In the Gildersleeves home, we find Leroy and Marjorie at the breakfast table enjoying a moment of sibling arguement. Once Gildy enters, Marjorie tries to change her tone to butter up her dear unckie Mort. She wants to get a Summer job to earn a few dollars. The stodgy man refuses, claiming that the woman’s place is in the home. Will Birdie back him up on the matter? Though she seems to, I think she’d rather be working elsewhere at the moment.

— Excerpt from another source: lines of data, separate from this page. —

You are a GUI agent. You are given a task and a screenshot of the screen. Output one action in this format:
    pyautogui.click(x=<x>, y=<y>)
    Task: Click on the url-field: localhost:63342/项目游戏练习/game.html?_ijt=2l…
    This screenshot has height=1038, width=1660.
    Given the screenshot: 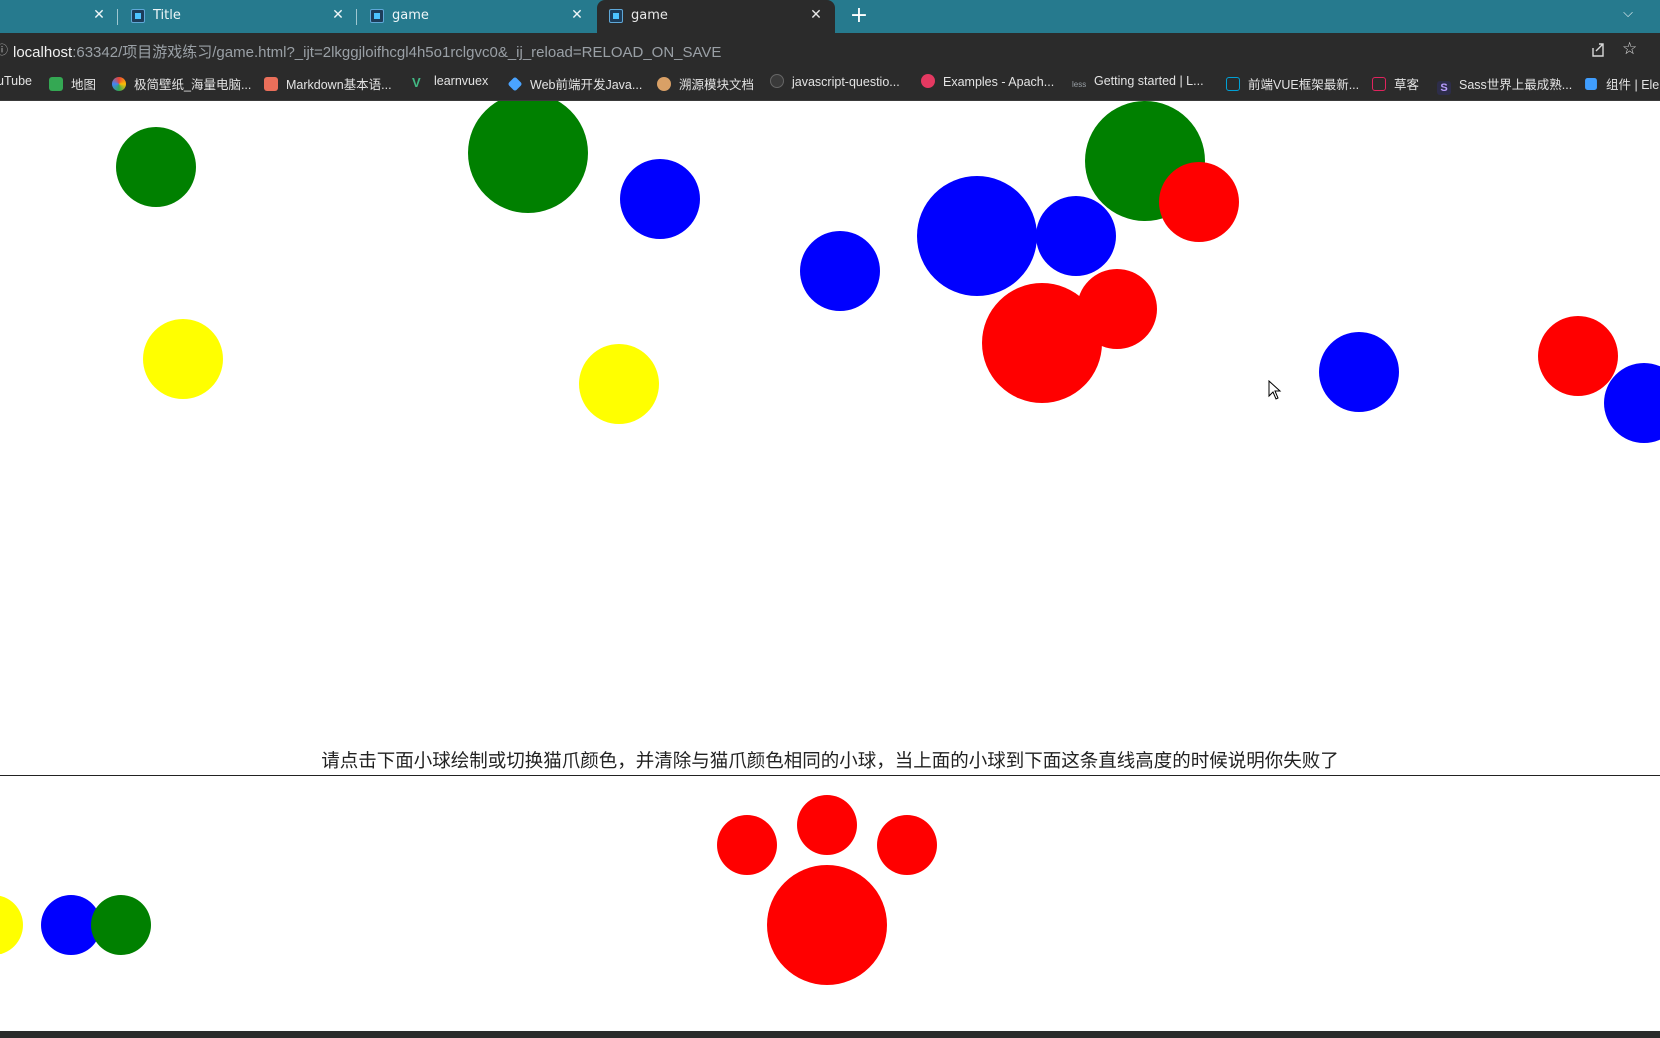 What is the action you would take?
    pyautogui.click(x=367, y=52)
    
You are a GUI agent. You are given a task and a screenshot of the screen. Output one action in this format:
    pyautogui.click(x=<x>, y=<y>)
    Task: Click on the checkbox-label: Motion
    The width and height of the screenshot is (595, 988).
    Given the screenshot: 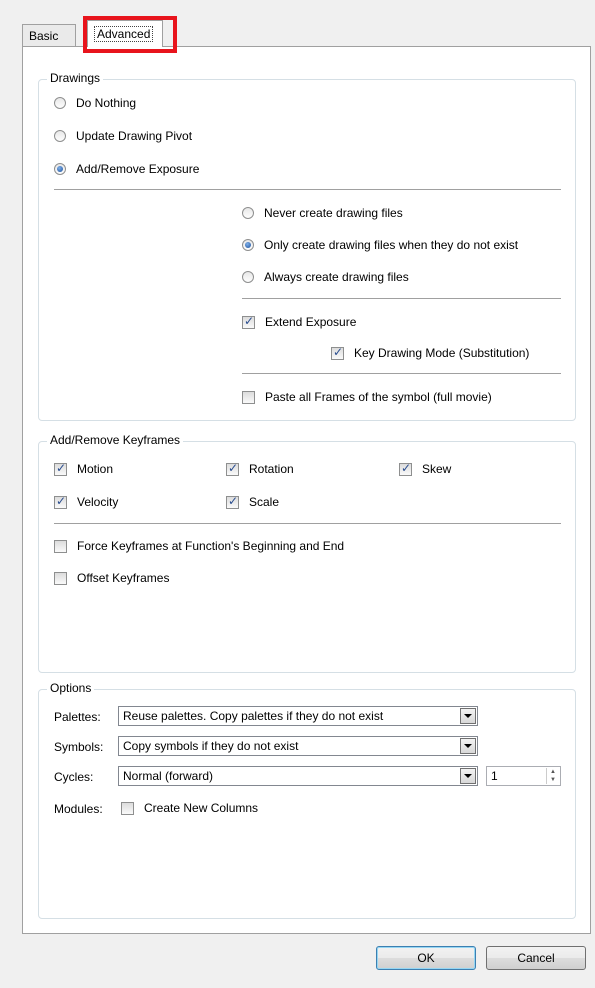 What is the action you would take?
    pyautogui.click(x=96, y=469)
    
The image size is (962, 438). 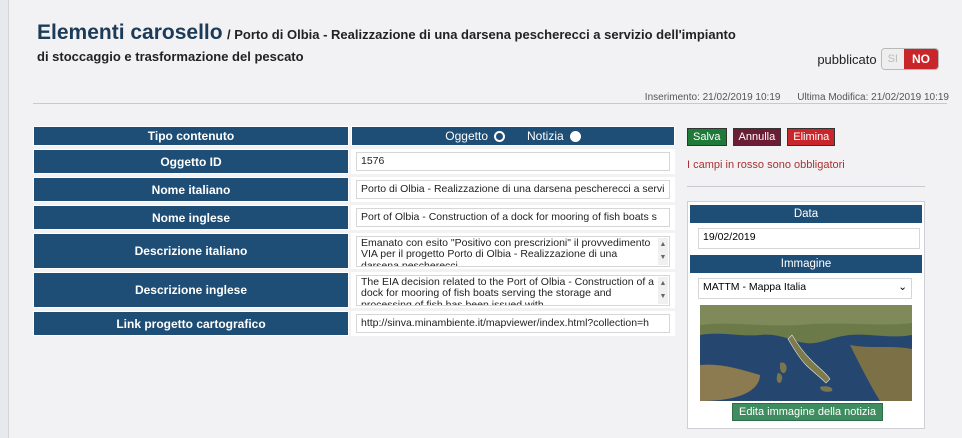 What do you see at coordinates (191, 324) in the screenshot?
I see `link-cartografico-label: Link progetto cartografico` at bounding box center [191, 324].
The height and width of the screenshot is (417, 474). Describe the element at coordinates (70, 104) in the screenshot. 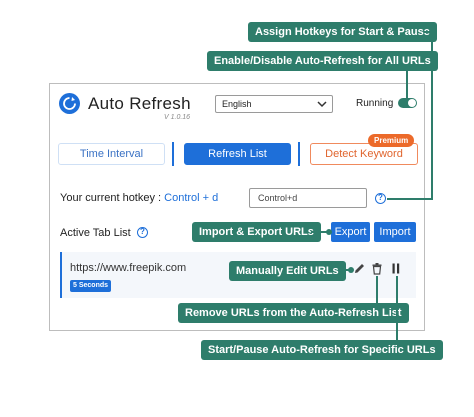

I see `refresh-logo-icon` at that location.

At Floyd’s barbershop Gildersleeves shares his trouble, and we learn that not everybody in old time radio days felt the same way. Floyd would love to get his freeloading kids out to earn a few bucks of their own. Double standards are about to explode when Gildersleeves gets to his office where he learns that his working girl secretary is late. If women are supposed to remain at home, then who’s going to be there to work as secretaries and the like? Gildy fires Betsy in a fit of rage, and is about to learn that lesson.
Looking to Peavey for advice, Gildersleeves has decided to give Marjorie her big shot at the world of work, and wants to hire her as his secretary. Not the job she had her sights on, but convenient to the impetuous Great Gildersleeves. How will it work out? Will Marjorie go along willingly, or will Gildy be crawling to Betsy to apologize for his outburst? Leroy gets in on the family employment fun, but his cool job is short lived.

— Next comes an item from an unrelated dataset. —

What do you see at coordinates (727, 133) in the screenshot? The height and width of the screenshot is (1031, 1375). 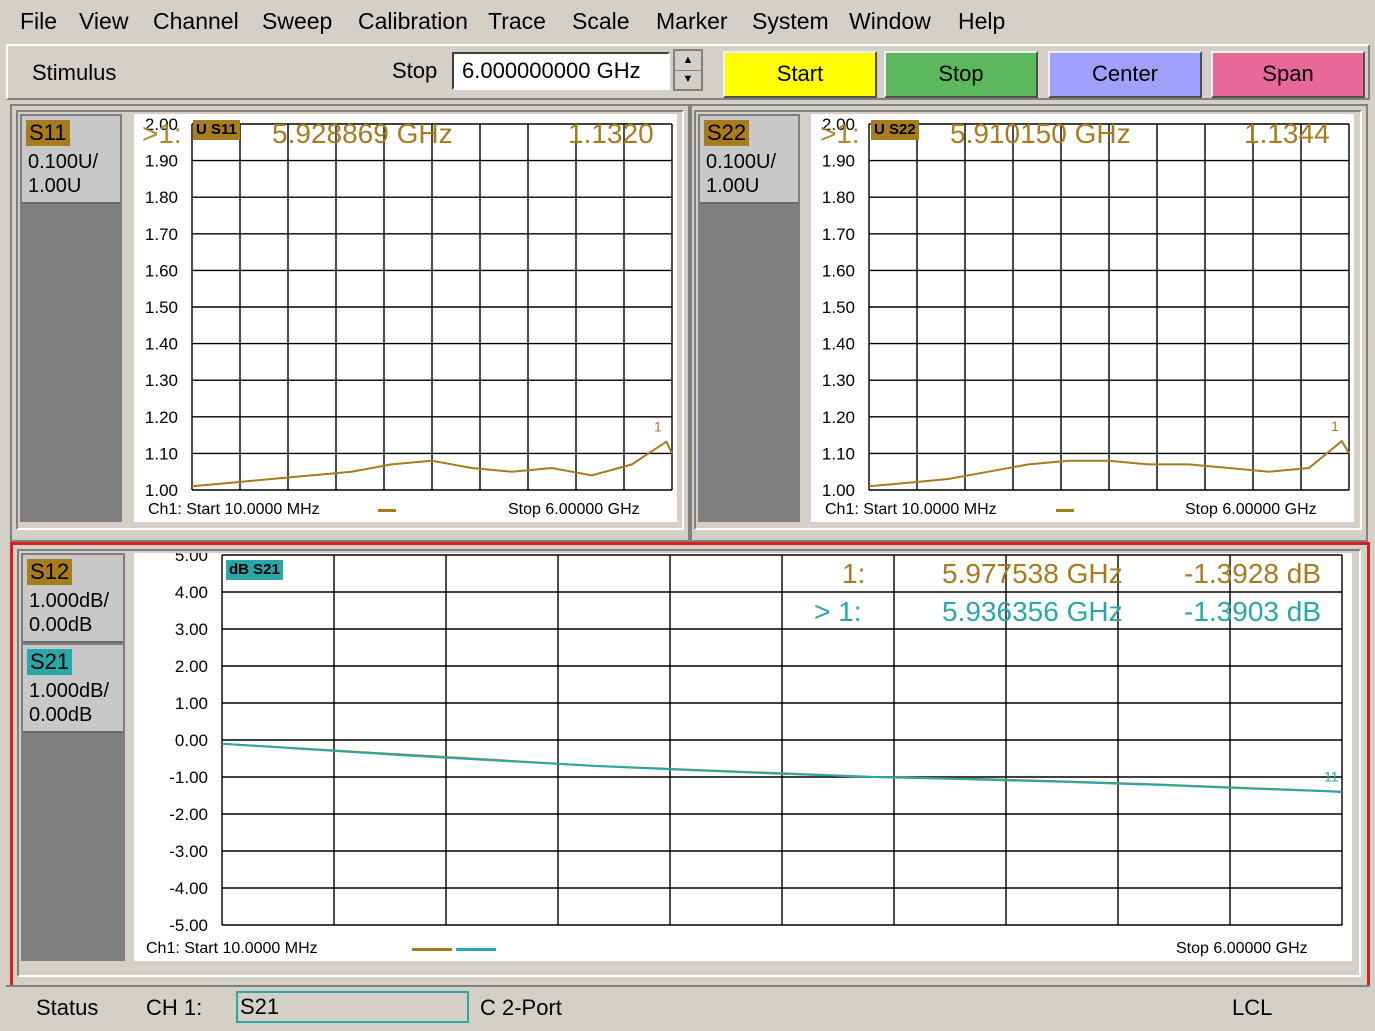 I see `trace-name: S22` at bounding box center [727, 133].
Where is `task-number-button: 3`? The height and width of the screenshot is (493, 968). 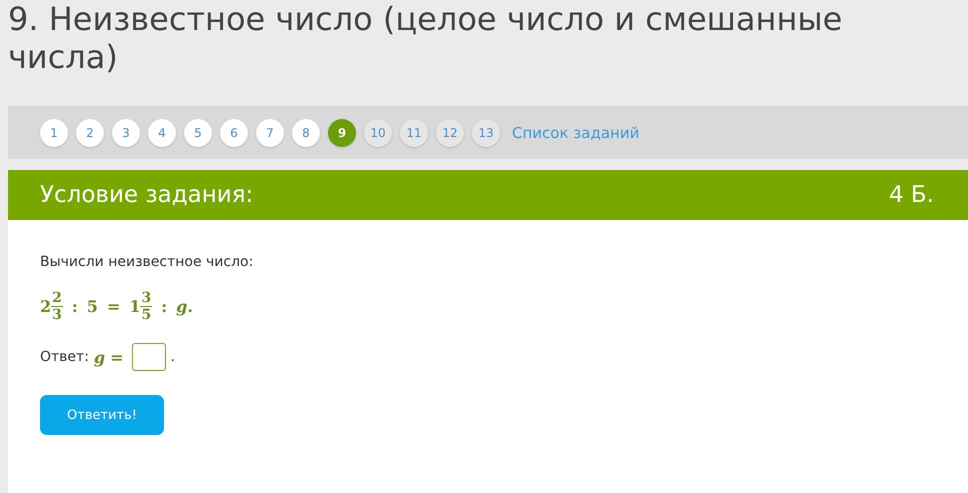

PS: The title and the theme is about the chauvanism that was a signature feature of the “Greatest Generation” From the male side of the issue it’s all about the finicky nature of women, and since they’re so unreliable they ought to just stay at home as adornments for the male, and enjoy their status in the domacile.

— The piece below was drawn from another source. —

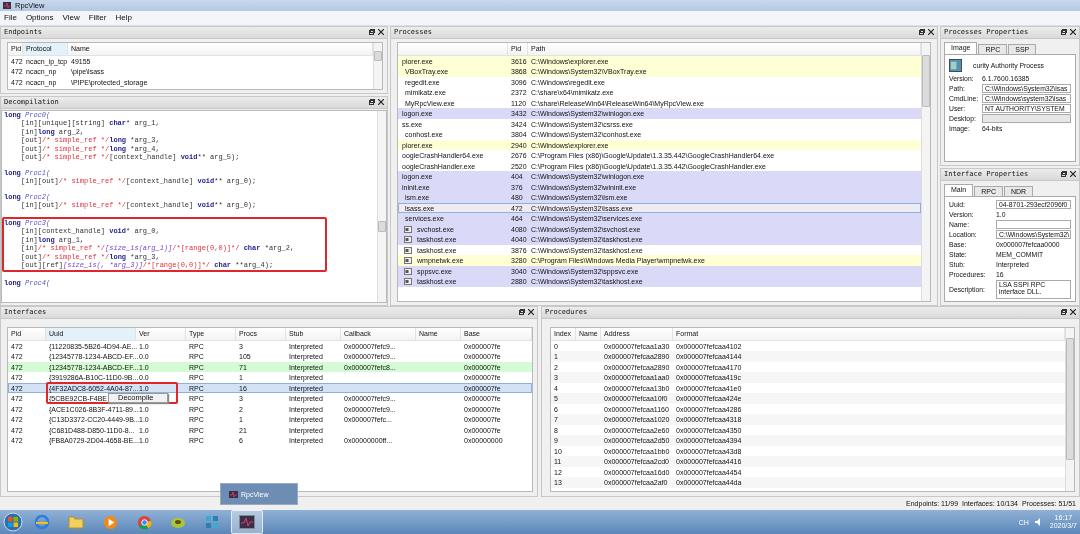  Describe the element at coordinates (110, 522) in the screenshot. I see `media-player-icon` at that location.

From the woman’s side, there’s a glaring double standard as they try to jump out of the blind side of the male critter.
Now, if you stop to consider this, Gildy feels that he’s proved his point at the end of the show, but I don’t get it. Even if he’s right, who does he expect to hire for his secretary, and a host of jobs considered, “womans work”? Real labor shortages during the war years gave women the chance to prove they were capable, and just as committed to a job as any man. Besides, how can a woman expect to meet a man, and avoid being a spinster if she doesn’t socialize? The workplace is a good start for that kind of thing, and it gives those women who want a career to have a chance at it.
Fast forward a few decades, and we see that women had enough of the old fashioned ideals of polite society. Women can have a career and a family, and not be held back by it. Some traditions are good to let go.